Content starts

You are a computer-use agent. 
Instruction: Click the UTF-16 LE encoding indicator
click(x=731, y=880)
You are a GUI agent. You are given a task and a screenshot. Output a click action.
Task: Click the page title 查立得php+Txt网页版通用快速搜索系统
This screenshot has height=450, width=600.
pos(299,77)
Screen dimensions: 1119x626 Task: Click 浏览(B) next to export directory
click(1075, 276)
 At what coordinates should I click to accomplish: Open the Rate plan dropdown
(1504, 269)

Content ends
Content starts

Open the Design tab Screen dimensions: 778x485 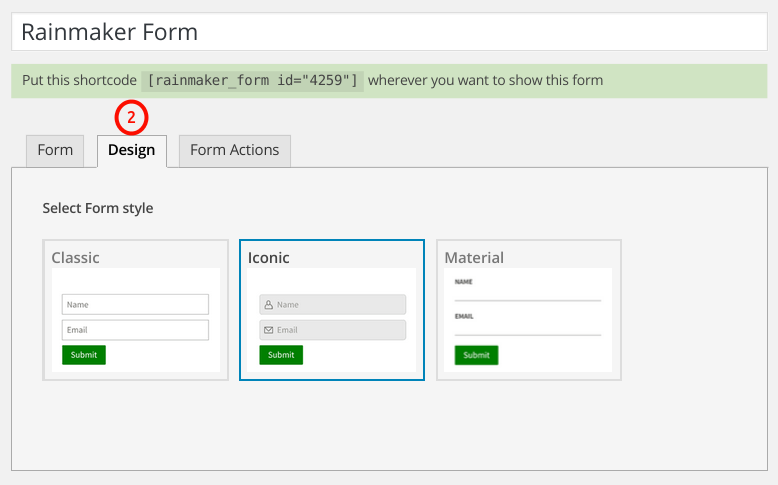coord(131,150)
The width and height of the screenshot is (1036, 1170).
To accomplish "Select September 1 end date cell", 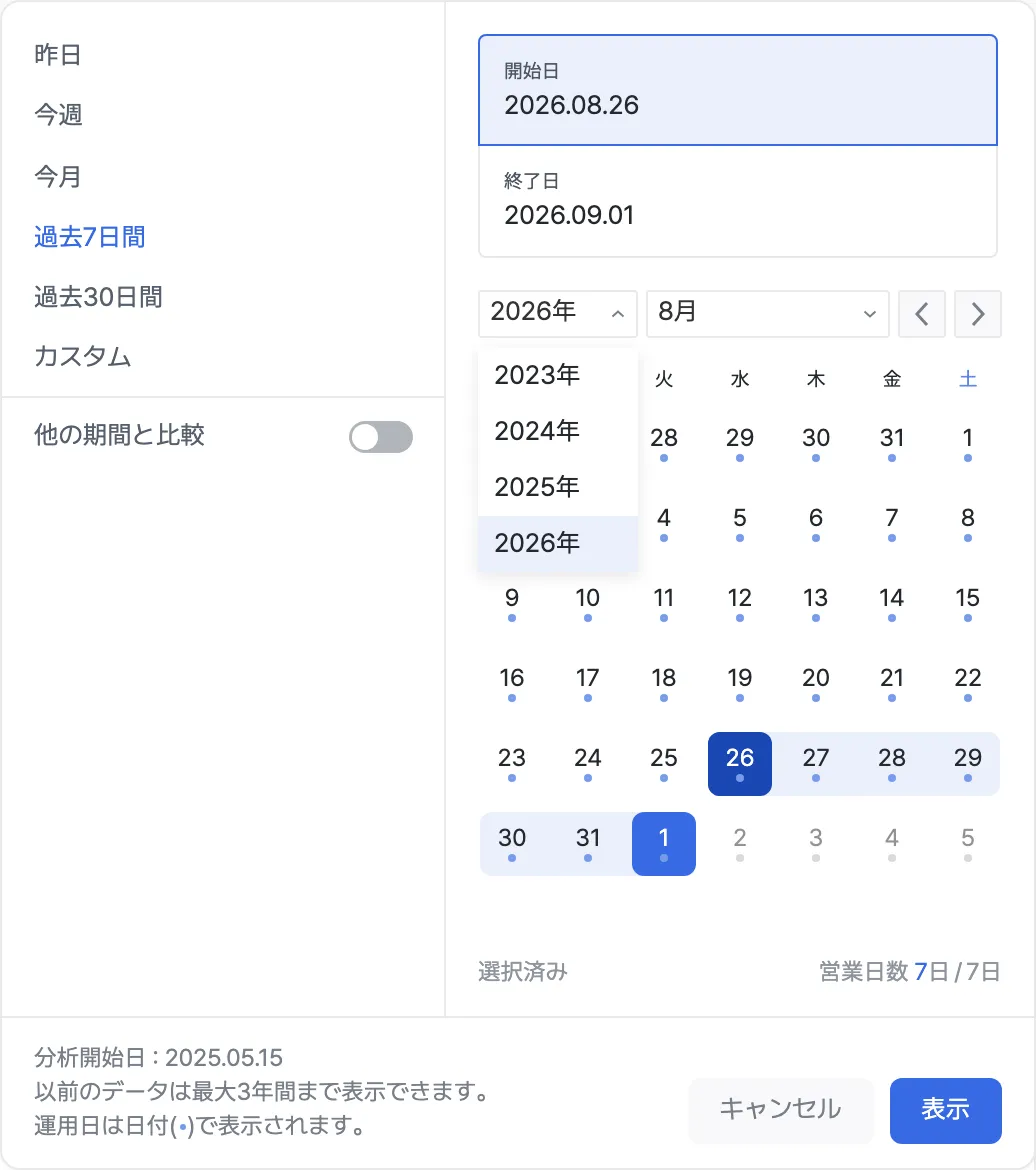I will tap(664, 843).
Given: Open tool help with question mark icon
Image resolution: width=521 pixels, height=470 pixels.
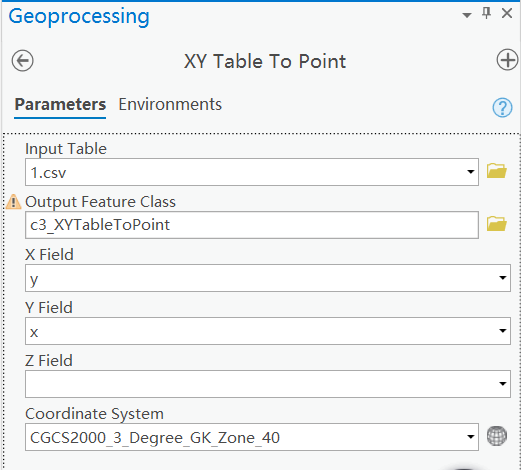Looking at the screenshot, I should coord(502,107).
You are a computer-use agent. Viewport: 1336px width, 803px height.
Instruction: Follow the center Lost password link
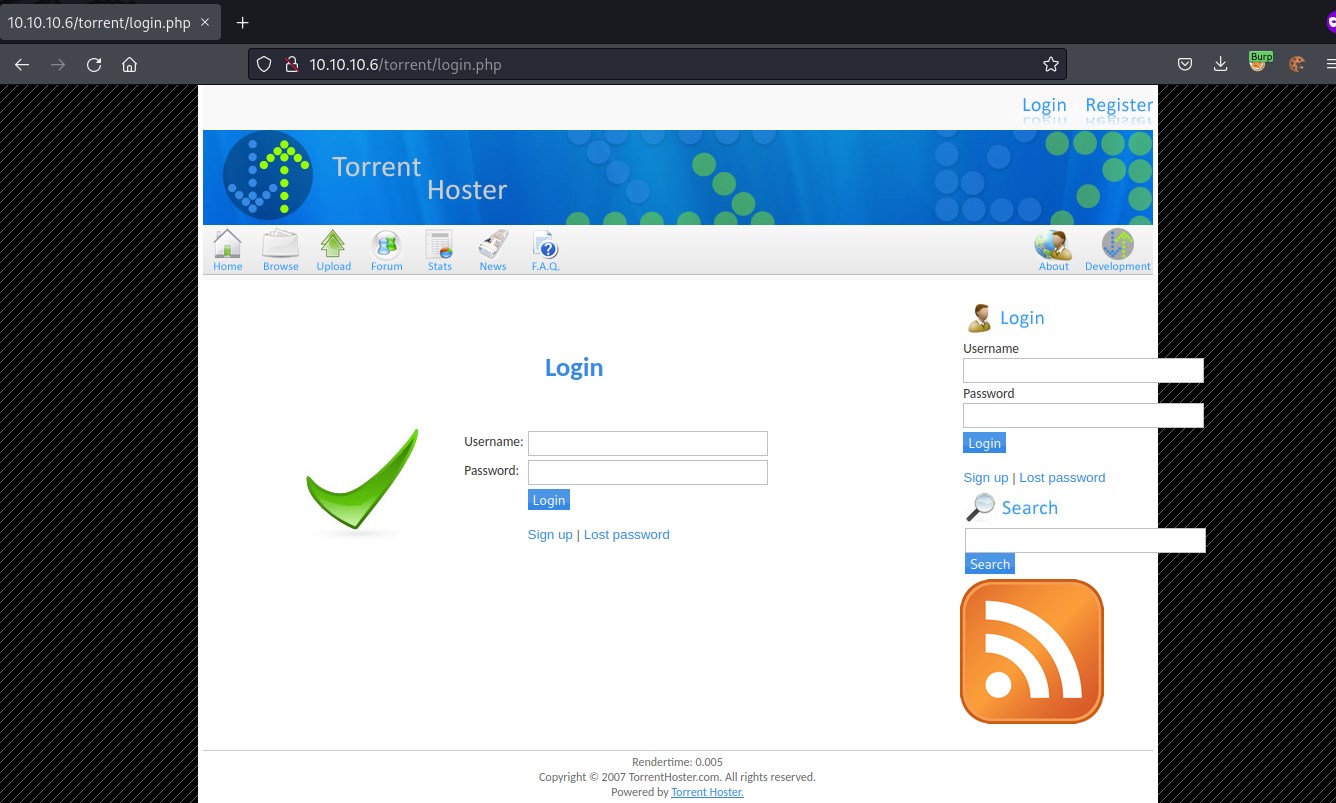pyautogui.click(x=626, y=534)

Content ends

What you have to do: Only the lines above that hold "agent" are wanted. Show every one of them.

Your solution:
You are a computer-use agent. 
You are a GUI agent. You are given a task and a screenshot. Output a click action.
You are a computer-use agent. Viewport: 1336px width, 803px height.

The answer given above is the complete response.